▶ **Goal**
Reproduce the lines below verbatim, beginning with the line that contains "Image resolution: width=1037" and ending after the line that contains "click(55, 391)".

▶ **Entries supplied**
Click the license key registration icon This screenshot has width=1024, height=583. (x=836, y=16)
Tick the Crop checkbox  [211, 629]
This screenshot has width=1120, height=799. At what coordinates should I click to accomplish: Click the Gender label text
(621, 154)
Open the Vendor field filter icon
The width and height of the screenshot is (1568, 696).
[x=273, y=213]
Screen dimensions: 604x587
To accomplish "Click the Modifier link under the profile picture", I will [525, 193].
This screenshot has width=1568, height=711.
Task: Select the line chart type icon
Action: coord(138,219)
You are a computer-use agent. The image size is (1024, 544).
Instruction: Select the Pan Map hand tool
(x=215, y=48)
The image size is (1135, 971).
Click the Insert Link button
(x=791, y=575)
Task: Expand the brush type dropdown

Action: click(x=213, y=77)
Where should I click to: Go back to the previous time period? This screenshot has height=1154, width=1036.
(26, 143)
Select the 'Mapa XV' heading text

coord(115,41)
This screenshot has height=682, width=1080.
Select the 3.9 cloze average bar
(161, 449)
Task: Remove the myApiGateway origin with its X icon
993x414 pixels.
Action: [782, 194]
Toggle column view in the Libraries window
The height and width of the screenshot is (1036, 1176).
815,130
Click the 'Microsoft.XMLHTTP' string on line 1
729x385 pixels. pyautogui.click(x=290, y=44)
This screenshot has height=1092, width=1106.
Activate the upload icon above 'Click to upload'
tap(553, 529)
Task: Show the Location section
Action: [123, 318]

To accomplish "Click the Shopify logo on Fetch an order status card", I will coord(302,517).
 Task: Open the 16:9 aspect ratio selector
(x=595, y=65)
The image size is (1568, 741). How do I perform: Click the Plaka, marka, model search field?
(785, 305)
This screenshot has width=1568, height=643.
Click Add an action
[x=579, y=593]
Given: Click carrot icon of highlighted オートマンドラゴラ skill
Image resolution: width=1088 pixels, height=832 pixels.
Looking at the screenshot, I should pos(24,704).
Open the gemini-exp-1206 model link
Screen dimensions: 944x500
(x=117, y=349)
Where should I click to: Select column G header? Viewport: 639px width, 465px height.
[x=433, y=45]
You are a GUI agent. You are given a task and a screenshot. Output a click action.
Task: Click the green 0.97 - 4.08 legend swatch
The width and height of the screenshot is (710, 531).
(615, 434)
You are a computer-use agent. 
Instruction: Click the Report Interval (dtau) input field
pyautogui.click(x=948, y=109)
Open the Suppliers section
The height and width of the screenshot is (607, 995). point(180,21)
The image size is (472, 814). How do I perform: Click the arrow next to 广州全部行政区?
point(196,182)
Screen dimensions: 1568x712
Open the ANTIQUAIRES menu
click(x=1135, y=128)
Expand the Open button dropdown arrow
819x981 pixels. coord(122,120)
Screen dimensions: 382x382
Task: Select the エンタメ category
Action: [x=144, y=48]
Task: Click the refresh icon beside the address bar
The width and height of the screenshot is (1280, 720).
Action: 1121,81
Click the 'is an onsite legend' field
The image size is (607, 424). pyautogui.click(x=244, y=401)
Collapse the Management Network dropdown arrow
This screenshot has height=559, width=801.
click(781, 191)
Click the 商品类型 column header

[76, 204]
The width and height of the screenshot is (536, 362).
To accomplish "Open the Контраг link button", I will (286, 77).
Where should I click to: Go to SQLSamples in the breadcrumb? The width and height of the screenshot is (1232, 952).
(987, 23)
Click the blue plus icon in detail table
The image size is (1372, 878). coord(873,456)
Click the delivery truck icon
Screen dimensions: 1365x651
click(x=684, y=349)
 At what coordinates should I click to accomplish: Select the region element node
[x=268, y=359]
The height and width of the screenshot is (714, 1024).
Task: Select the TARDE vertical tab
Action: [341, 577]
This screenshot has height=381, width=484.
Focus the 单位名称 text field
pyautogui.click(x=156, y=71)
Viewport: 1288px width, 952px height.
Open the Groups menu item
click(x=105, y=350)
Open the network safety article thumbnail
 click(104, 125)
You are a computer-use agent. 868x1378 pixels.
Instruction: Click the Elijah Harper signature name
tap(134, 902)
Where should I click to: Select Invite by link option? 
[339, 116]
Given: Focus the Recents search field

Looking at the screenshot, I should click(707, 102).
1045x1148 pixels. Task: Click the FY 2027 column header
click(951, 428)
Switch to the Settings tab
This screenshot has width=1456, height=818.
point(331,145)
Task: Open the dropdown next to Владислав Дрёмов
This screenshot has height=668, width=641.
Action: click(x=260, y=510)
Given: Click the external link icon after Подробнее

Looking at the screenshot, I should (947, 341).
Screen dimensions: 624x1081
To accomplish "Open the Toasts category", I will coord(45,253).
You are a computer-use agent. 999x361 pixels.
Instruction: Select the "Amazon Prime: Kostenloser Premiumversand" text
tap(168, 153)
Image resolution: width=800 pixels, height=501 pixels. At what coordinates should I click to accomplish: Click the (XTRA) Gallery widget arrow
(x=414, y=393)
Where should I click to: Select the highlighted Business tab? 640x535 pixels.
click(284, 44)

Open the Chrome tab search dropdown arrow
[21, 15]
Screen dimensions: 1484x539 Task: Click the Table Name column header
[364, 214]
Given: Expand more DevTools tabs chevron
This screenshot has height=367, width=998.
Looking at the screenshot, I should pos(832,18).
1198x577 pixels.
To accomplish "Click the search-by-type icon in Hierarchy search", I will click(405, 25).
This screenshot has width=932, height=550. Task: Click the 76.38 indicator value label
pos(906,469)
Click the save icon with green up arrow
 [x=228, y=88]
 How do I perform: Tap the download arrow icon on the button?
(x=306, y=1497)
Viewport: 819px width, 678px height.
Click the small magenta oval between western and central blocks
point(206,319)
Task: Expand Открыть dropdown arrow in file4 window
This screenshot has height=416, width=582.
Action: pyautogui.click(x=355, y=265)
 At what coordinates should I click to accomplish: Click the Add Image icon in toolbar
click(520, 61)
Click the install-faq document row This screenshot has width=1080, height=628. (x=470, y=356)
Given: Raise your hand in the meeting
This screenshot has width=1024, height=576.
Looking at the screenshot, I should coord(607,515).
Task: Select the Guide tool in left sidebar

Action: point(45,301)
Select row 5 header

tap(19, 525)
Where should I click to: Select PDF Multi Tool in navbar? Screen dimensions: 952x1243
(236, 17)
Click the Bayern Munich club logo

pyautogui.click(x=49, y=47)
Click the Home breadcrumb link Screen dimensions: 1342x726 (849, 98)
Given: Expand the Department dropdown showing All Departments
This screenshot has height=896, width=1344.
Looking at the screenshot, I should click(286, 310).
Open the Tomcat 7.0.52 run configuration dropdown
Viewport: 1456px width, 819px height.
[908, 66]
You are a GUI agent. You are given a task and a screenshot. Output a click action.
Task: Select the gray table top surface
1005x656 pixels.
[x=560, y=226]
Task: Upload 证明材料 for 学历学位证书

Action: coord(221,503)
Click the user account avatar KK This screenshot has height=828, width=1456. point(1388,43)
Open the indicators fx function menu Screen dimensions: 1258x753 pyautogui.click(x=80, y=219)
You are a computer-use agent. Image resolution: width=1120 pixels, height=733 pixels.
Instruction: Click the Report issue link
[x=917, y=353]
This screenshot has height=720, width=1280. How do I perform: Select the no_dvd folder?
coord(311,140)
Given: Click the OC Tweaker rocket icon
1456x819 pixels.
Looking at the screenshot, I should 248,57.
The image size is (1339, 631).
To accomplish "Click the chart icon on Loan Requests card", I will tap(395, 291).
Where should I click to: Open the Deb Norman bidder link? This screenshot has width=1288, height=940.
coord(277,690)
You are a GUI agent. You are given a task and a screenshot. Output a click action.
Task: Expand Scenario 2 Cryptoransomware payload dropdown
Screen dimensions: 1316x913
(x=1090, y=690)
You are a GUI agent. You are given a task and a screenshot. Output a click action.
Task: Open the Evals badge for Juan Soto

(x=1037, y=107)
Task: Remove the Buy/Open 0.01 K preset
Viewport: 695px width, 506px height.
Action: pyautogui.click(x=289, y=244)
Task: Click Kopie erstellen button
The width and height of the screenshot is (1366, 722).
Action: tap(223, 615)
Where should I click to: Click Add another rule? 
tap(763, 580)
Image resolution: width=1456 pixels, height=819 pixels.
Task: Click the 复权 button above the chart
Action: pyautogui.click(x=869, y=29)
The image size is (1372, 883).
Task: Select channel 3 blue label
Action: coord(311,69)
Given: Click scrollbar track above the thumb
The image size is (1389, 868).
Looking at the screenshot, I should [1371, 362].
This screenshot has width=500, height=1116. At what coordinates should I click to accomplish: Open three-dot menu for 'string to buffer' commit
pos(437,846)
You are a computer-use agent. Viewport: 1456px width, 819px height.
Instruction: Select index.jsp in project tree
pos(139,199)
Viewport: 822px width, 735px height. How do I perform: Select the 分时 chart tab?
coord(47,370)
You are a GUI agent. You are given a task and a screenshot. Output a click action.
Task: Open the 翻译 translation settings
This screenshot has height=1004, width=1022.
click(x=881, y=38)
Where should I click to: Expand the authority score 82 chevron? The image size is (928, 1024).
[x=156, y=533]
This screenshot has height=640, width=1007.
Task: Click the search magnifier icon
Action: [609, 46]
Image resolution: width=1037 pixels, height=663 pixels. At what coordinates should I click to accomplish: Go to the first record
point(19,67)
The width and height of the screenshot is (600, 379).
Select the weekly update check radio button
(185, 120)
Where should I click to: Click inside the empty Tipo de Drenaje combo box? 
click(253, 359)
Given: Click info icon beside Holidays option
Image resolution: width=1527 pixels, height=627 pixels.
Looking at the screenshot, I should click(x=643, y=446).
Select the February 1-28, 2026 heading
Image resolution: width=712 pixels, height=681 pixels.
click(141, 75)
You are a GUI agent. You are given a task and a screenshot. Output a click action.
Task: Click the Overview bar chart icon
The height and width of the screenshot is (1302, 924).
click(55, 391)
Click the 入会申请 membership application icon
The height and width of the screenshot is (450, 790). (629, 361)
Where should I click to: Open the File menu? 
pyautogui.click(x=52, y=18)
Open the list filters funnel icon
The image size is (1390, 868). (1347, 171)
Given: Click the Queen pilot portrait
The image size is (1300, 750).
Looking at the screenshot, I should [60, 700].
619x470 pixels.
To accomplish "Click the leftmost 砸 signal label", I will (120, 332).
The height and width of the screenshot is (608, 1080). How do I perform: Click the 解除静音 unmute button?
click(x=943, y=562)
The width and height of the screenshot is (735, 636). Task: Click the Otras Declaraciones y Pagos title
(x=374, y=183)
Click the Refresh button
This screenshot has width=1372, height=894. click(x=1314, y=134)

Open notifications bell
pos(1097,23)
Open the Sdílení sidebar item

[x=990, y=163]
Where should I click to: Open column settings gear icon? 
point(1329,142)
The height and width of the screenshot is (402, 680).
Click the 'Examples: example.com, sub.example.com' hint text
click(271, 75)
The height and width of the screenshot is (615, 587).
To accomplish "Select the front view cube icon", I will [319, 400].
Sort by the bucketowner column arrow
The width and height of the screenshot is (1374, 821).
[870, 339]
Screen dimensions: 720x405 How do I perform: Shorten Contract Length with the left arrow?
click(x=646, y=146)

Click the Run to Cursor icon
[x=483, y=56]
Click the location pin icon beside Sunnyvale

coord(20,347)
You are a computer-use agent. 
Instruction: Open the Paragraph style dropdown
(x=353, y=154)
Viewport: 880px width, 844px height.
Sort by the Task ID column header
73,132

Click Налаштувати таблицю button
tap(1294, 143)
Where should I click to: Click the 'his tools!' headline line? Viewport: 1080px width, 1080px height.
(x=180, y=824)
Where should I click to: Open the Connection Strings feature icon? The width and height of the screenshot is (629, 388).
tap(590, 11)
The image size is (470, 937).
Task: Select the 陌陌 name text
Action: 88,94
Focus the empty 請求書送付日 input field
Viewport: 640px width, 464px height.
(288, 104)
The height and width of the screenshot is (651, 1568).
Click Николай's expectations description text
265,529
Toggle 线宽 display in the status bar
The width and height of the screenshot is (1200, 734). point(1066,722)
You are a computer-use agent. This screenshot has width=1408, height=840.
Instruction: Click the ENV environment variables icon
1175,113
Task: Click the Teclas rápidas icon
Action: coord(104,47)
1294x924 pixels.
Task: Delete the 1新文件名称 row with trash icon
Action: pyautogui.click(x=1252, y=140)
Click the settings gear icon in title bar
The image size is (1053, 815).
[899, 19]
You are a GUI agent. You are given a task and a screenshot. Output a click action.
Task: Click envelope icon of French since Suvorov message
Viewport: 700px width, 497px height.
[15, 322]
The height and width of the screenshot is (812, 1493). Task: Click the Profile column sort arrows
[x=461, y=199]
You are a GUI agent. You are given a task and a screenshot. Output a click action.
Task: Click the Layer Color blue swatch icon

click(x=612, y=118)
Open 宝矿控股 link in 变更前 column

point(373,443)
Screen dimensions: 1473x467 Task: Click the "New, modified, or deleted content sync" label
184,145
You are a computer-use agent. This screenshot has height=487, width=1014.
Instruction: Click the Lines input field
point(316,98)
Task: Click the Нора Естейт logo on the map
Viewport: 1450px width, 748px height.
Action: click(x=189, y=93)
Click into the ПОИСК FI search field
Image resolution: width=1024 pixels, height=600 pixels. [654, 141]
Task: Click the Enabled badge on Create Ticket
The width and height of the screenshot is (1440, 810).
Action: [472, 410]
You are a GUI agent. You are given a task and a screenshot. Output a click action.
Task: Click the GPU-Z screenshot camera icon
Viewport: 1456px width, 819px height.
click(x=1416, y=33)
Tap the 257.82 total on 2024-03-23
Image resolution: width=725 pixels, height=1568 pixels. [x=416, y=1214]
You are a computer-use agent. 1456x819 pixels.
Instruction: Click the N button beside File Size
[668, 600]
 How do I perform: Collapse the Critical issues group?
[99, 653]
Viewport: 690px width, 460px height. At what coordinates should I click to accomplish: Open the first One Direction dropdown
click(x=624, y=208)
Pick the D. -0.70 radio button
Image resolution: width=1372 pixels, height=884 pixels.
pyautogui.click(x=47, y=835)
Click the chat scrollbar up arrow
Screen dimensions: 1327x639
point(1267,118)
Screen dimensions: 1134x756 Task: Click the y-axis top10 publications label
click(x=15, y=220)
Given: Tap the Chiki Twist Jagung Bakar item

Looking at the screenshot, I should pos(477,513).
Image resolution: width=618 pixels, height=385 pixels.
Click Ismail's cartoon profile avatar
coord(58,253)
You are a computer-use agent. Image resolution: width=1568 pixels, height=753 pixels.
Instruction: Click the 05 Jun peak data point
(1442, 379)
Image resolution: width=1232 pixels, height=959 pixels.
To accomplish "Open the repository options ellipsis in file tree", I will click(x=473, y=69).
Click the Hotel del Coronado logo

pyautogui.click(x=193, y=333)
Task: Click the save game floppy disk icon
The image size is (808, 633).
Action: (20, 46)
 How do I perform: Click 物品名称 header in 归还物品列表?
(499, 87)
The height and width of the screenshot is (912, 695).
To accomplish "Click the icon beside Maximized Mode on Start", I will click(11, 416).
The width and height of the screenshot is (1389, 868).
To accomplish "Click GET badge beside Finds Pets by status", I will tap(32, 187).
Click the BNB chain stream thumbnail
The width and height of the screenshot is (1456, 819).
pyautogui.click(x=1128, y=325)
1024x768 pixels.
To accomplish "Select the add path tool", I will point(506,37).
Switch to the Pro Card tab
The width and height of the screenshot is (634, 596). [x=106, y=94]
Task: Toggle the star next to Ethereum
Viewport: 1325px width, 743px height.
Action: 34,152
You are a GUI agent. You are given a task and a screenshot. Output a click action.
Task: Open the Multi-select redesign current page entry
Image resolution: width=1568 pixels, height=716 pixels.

▶ **Solution for this exercise**
Image resolution: width=1037 pixels, height=663 pixels. At what coordinates should I click to accomplish: Go to the first record
point(19,67)
The width and height of the screenshot is (600, 379).
Select the weekly update check radio button
(185, 120)
Where should I click to: Click inside the empty Tipo de Drenaje combo box? 
click(253, 359)
Given: Click info icon beside Holidays option
Image resolution: width=1527 pixels, height=627 pixels.
Looking at the screenshot, I should click(x=643, y=446).
Select the February 1-28, 2026 heading
Image resolution: width=712 pixels, height=681 pixels.
click(141, 75)
You are a GUI agent. You are given a task and a screenshot. Output a click action.
Task: Click the Overview bar chart icon
The height and width of the screenshot is (1302, 924).
click(55, 391)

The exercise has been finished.